Russian philologist (1929–2017)

Vyacheslav Vsevolodovich Ivanov (Вячесла́в Все́володович Ива́нов /ru/; 21 August 1929 – 7 October 2017) was a prominent Soviet and Russian philologist, semiotician and Indo-Europeanist probably best known for his glottalic theory of Indo-European consonantism and for placing the Indo-European urheimat in the area of the Armenian highlands and Lake Urmia.

==Early life==
Vyacheslav Ivanov's father was Vsevolod Ivanov, a prominent Soviet writer. His mother was an actress who worked in the theatre of Vsevolod Meyerhold. His childhood was clouded by disease and war, especially in Tashkent.

Ivanov was educated at Moscow University and worked there until 1958, when he was fired on account of his sympathy with Boris Pasternak and Roman Jakobson.

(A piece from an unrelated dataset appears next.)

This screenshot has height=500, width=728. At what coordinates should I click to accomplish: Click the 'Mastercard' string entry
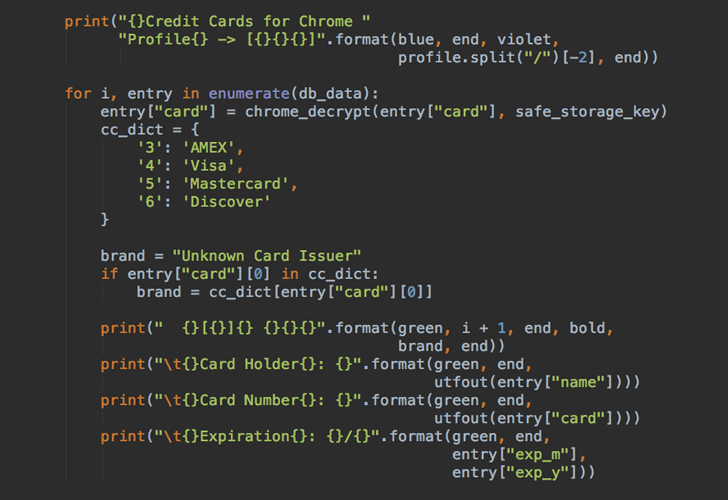point(235,184)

By that time, he had made some important contributions to Indo-European studies and became one of the leading authorities on the Hittite language.

==Career==
- 1959–1961 — head of the Research Group for Machine Translation at the Institute of Computer Technology of the Academy of Sciences of the USSR, Moscow
- 1963–1989 — head of the Structural Typology Sector of the Institute of Slavic Studies of the Academy of Sciences of the USSR, Moscow
- 1989–1993 — director of the All-Union Library of Foreign Literature in Moscow (VGBIL)
- 1989–1995 — chair of the Department of Theory and History of World Culture of the Philosophical Faculty of Moscow State University
- 1992–2017 — founding director of Moscow State University's Institute of World Culture
- 2003–2017 — founding director of the Russian Anthropological School at the Russian State University for the Humanities in Moscow
- from November 1991 — professor in the Department of Slavic Languages and Literatures and the Program of Indo-European Studies at University of California, Los Angeles; retired in 2015, distinguished research professor since then

The member of the academies of sciences and learned societies:
- the Russian Academy of Sciences
- the American Academy of Arts and Sciences
- the British Academy
- the Croatian Academy of Sciences and Arts
- the Latvian Academy of Sciences
- the Linguistic Society of America
- the American Philosophical Society

He was elected a full member of the Russian Academy of Sciences in 2000, and he has been a Foreign Fellow of the British Academy since 1977.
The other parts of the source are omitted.